W3C home > Mailing lists > Public > public-html-a11y@w3.org > February 2010

Re: HTML 5, SMIL, Video

From: Geoff Freed <geoff_freed@wgbh.org>
Date: Fri, 19 Feb 2010 07:34:45 -0500
To: Silvia Pfeiffer <silviapfeiffer1@gmail.com>, "public-html-a11y@w3.org" <public-html-a11y@w3.org>
CC: Dick Bulterman <Dick.Bulterman@cwi.nl>, "markku.hakkinen@gmail.com" <markku.hakkinen@gmail.com>, "symm@w3.org" <symm@w3.org>
Message-ID: <C7A3EF95.A276%geoff_freed@wgbh.org>
On 2/18/10 6:52 PM, "Silvia Pfeiffer" <silviapfeiffer1@gmail.com> wrote:


> Ease of authoring can't really be used as a basis for its consideration.
>  John F made an excellent point the other night:  unless they're just
> inserting occasional blocks of text, most people who write captions will not
> be writing them by hand with NotePad or TextEdit, they'll use an application
> like MAGpie, Subtitle Workshop or a broadcast-level suite to create and
> format them.

There are more srt files available on the Web than DFXP files. In
fact, I have found it really difficult to find DFXP files in use in
the wild. A list of such would be really helpful for implementation
purposes. You'd be amazed how many people create srt files by hand or
with a simple application that is available for free from the
Internet. If you search for "subtitles" on Google, almost the whole
first page points to sites that provide subtitles in srt format or to
free software to create them, e.g.
I wasn't able to find a single site that offers DFXP or SmilText files.

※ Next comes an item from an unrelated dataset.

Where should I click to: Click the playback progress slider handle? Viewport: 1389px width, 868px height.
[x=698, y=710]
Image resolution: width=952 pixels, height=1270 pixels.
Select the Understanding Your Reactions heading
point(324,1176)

GF:  Believe me- I'm well aware of all the caption formats that are available and in use, SRT or otherwise.   There are tools that create DFXP captions- MAGpie ( http://ncam.wgbh.org/invent_build/web_multimedia/tools-guidelines/magpie ) springs immediately to mind- and user agents that implement DFXP (CCforFlash ( http://ncam.wgbh.org/invent_build/web_multimedia/tools-guidelines/ccforflash ), ccPlayer ( http://ncam.wgbh.org/invent_build/web_multimedia/tools-guidelines/ccplayer ) and Adobe's support for DFXP in Flash ( http://w1000.mv.us.adobe.com/accessibility/products/flash/captions.html ).  If you want to judge the quality of SRT based on sheer numbers, SRT wins.  But counting the number of SRT implementations vs DFXP or other formats doesn't necessarily create a good argument for the *quality* of SRT, which is of concern.

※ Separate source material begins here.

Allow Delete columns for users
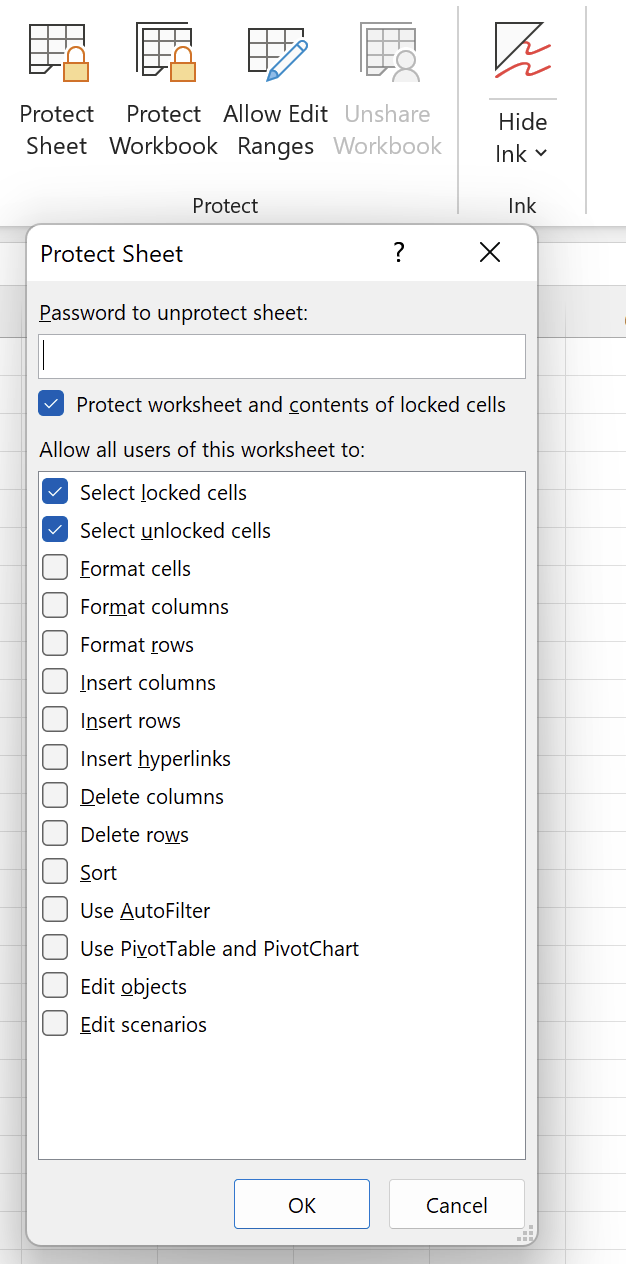 (55, 796)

> From my perspective, SmilText or profile of DFXP (or both) would be best as
> a recommended caption-text format.  That's not to say we shouldn't include
> SRT in the list, but I just don't think it should be the primary
> recommendation.

There is no primary recommendation. Right now DFXP and srt stand on
the same line and both should be implemented. But an srt
implementation will be trivial and for DFXP we may still need to come
up with a common profile. So, there is work to be done and it will
definitely take longer to have more than just basic DFXP support.

GF:  I realize that I may not win any converts in the argument of SRT vs DFXP, but I do wish that others would take into account a long-range view, as Dick describes in his recent post to the list.  SRT is fine right now, but we already have at hand other formats, wrung through the standards process, that do both simple and complex things that will satisfy authors that want to create both simple and complex captions, subtitles, or whatever, and will probably satisfy these needs for a long time.  Why waste time now on hauling SRT up through an RFC?